◆ **SOURCE DOCUMENT**

◇ ◇ ◇

Health technology provider babylon, has launched a ground-breaking app, which it hopes will tackle the stigma surrounding mental health issues.
The new platform, which is currently available in the UK, gives patients access to on-demand phone or video consultations with therapists, at a time and place that suits them. And it has the potential to overhaul society’s entire approach to therapeutic services.
In addition to babylon’s previous app, which allowed users access to unlimited consultations, text exchanges and prescription services, babylon Therapy offers one-off therapist or specialist sessions lasting 50 minutes, which can be booked for a fee of £49.
And the team behind it believe babylon Therapy can address several of the key barriers facing individuals when trying to access treatment – specifically cultural stigmas.
Speaking about the app, Dr. Ali Parsa, babylon Founder & CEO, explained how mental health issues have become a modern day epidemic, with many people suffering in silence. But he hopes babylon can help eradicate the problem.
“Many organisations and individuals within the public, voluntary and private sector are working hard to tackle various aspects of the problem, but a lot more is needed. babylon is taking a big step today to provide a modern solution to this modern epidemic and we would love to work with others and the NHS to expand the service to all that need it,” he said.
Before launching babylon, Dr Parsa grew previous company, Circle, to become Europe’s largest partnership of clinicians. With over 3,000 employees and a successful IPO, the pioneering healthcare group, which transformed a number of healthcare providers, including Cambridge Hospital, generated a turnover of over £200M in annual revenue.
Looking to repeat his success with babylon, Dr Parsa is one of a number of entrepreneurs hoping to bridge the gap between the healthcare sector and technology, and capitalise on the rise of smartphone use.
A number of investors are also pouring billions of dollars into the growing market. Fortune reports that venture funding grew 200 percent for healthcare startups between 2012-2014 and currently at least 500 million smartphone users worldwide are already downloading health-related apps.
But when it comes to health services, disrupting such a rigid and regulated structure, where UK consumers in particular have clear expectations in terms of associated costs, privacy policies and the credentials of those giving out advice, will take time.
However, Dr Parsa believes that if his team are able to change consumer attitudes now, within the next five to ten years, the possibilities could be endless.

◇ ◇ ◇

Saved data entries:
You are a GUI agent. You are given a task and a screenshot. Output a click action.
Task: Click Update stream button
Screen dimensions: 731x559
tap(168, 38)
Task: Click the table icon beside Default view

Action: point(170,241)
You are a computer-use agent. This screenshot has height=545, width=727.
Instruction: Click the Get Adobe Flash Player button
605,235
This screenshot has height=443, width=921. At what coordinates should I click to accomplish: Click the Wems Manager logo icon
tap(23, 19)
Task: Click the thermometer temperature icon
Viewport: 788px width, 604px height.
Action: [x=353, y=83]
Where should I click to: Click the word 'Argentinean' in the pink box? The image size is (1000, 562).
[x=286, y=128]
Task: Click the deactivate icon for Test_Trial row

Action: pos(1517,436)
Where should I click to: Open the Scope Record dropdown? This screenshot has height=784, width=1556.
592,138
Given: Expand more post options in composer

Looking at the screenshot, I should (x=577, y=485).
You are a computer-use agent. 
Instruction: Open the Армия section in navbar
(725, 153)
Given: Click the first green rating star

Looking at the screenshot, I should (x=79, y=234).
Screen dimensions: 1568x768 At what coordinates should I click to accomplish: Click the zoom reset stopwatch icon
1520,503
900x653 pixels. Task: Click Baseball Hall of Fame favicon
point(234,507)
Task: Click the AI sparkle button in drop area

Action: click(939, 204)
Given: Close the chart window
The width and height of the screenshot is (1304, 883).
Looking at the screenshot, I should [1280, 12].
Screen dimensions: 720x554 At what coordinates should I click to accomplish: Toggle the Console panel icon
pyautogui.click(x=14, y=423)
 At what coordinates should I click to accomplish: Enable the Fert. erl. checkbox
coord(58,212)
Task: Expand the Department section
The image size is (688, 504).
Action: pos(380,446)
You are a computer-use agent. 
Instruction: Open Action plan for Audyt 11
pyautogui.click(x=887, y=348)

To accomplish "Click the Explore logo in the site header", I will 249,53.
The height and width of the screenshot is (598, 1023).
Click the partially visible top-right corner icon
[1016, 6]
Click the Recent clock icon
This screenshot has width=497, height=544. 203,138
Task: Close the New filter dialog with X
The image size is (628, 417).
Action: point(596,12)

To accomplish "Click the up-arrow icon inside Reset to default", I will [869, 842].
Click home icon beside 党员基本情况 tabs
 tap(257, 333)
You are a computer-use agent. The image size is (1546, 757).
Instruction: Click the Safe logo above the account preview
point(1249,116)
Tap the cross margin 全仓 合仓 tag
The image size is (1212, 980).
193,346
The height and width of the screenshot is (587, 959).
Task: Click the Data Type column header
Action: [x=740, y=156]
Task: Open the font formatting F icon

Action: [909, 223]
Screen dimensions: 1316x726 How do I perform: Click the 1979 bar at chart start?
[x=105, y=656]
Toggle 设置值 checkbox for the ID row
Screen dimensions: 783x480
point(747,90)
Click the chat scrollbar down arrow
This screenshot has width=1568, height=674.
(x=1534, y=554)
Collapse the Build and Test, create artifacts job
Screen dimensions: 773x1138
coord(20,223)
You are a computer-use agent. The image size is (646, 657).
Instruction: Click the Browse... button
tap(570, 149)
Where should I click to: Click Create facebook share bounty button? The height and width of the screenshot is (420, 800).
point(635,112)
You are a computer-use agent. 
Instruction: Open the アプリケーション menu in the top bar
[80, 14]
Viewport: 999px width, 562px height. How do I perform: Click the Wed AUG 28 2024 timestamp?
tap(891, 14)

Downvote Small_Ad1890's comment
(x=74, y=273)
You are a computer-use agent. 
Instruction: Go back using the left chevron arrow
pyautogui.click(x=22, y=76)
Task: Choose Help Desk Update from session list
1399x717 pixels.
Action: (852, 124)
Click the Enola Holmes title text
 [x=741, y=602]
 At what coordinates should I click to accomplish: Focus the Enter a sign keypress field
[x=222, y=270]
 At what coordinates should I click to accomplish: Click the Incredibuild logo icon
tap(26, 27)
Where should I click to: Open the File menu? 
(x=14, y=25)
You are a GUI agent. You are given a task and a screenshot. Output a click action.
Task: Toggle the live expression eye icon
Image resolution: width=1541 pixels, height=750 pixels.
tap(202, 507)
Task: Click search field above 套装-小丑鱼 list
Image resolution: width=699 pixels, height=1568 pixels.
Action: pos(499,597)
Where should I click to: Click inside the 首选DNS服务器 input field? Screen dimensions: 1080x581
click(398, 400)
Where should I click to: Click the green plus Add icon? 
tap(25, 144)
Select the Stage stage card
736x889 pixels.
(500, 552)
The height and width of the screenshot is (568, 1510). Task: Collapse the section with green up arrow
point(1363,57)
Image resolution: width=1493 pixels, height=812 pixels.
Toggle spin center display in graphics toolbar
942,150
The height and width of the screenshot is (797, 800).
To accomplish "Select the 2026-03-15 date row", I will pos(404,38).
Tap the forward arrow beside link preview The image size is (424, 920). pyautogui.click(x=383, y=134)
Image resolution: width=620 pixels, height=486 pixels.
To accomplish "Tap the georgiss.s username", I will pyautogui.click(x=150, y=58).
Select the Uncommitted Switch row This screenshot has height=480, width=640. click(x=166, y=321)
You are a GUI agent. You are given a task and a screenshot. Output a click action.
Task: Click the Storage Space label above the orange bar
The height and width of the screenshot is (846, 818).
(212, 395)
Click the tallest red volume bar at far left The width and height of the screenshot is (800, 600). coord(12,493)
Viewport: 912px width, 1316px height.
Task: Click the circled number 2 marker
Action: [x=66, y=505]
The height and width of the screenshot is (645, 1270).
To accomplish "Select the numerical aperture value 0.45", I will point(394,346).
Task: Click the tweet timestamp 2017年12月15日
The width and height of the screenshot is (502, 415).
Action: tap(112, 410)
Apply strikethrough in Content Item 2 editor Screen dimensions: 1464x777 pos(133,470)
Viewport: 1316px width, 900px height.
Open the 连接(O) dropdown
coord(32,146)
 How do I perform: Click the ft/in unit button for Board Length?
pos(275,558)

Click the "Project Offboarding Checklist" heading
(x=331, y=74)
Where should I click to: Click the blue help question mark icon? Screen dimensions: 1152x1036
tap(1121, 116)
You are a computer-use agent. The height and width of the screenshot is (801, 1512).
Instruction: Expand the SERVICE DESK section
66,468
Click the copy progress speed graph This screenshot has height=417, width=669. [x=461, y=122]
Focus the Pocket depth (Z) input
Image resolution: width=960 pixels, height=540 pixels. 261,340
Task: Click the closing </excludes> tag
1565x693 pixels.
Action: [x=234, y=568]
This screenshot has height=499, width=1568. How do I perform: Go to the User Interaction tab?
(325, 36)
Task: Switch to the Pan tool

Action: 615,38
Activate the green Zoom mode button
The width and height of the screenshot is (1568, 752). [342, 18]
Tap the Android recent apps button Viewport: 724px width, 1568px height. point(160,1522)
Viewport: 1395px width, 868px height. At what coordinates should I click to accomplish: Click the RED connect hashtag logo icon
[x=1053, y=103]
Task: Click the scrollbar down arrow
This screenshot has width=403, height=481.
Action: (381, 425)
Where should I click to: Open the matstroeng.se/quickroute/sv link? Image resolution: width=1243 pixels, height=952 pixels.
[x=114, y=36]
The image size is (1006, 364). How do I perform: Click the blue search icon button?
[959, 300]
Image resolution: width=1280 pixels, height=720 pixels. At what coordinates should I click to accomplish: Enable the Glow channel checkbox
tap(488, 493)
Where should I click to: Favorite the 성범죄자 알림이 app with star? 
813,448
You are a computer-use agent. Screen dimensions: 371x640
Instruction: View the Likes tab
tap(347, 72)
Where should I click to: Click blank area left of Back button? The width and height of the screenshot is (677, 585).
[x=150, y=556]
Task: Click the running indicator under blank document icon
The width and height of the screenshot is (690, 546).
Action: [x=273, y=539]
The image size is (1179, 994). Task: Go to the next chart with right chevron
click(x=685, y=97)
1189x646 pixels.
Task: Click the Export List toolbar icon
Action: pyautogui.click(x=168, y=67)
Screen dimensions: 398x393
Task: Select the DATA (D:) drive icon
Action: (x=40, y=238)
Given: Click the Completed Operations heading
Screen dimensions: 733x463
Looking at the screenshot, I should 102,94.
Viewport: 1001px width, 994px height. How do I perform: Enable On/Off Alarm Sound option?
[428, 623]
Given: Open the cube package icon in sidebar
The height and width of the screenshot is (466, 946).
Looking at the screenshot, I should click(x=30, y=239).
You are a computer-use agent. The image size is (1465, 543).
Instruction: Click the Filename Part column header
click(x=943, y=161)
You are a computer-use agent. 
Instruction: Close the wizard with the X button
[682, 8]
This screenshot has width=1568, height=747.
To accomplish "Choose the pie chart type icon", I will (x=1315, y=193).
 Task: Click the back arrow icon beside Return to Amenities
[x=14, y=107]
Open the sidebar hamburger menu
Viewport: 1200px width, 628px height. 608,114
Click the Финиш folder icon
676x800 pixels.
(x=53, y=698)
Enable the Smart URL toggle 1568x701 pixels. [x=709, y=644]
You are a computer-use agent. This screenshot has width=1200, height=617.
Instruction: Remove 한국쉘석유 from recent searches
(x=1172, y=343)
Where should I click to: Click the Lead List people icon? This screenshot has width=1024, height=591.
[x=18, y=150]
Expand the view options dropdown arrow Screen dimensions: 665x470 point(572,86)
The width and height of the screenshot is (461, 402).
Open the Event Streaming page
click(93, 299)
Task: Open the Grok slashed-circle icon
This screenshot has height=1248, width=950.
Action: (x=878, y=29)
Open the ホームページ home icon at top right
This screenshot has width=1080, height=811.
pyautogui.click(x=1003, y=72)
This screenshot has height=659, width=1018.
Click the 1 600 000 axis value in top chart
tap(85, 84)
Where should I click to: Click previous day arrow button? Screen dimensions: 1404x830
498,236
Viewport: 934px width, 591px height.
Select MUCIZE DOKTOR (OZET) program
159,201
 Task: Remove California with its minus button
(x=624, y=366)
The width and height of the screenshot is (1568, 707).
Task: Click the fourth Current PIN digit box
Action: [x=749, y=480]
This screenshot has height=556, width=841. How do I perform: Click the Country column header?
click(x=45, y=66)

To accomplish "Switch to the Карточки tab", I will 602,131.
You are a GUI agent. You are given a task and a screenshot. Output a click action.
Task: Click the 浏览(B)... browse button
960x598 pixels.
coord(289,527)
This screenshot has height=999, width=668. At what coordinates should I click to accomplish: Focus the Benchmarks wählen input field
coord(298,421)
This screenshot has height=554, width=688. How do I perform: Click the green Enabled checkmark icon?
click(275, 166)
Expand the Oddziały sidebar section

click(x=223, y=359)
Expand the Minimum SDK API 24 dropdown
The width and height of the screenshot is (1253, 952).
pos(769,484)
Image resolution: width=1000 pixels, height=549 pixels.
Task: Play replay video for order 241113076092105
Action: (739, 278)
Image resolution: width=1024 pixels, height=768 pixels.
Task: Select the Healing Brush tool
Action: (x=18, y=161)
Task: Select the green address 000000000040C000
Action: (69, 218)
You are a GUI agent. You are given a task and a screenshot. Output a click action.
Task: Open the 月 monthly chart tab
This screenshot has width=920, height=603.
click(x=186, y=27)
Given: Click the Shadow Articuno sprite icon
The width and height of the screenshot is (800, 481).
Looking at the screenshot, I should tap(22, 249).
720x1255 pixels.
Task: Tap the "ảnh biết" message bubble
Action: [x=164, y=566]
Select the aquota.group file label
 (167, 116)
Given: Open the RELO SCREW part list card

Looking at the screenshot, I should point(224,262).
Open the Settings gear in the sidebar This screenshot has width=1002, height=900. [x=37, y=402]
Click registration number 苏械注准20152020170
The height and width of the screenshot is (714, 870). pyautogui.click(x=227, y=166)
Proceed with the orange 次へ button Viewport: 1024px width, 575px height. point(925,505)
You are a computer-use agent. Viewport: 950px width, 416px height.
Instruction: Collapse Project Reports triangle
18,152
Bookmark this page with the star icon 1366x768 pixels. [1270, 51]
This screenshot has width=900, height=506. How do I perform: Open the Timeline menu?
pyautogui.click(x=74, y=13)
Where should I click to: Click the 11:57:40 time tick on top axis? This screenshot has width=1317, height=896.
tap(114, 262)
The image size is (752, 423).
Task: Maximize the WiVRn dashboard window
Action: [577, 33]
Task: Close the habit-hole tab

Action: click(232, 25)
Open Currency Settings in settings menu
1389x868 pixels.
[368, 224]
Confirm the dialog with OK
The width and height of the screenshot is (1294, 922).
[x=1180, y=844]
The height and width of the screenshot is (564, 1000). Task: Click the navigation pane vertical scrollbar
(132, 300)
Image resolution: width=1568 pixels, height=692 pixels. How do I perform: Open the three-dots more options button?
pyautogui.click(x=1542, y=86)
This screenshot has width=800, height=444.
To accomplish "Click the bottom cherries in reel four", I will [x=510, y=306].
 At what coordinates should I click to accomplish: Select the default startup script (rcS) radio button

◇ ◇ ◇

◆ **REQUIRED WORK**
(A) Answer these from the babylon Therapy article:
(i) How long does a babylon Therapy session last, and what is its fee?
(ii) How many employees did Circle have?
(iii) By what percentage did venture funding for healthcare startups grow between 2012 and 2014?
(B) Translate this sentence from the babylon Therapy article into Spanish: "However, Dr Parsa believes that if his team are able to change consumer attitudes now, within the next five to ten years, the possibilities could be endless."
(C) Quote the babylon Therapy article, beginning at the words "Looking to repeat" and ending after the words "downloading health-related apps.".

◆ **ANSWERS FOR THE TASKS**
(A)
(i) 50 minutes, for a fee of £49.
(ii) Over 3,000.
(iii) 200 percent.

(B) Sin embargo, el Dr. Parsa cree que, si su equipo es capaz de cambiar ahora las actitudes de los consumidores, dentro de los próximos cinco a diez años las posibilidades podrían ser infinitas.

(C)
Looking to repeat his success with babylon, Dr Parsa is one of a number of entrepreneurs hoping to bridge the gap between the healthcare sector and technology, and capitalise on the rise of smartphone use.
A number of investors are also pouring billions of dollars into the growing market. Fortune reports that venture funding grew 200 percent for healthcare startups between 2012-2014 and currently at least 500 million smartphone users worldwide are already downloading health-related apps.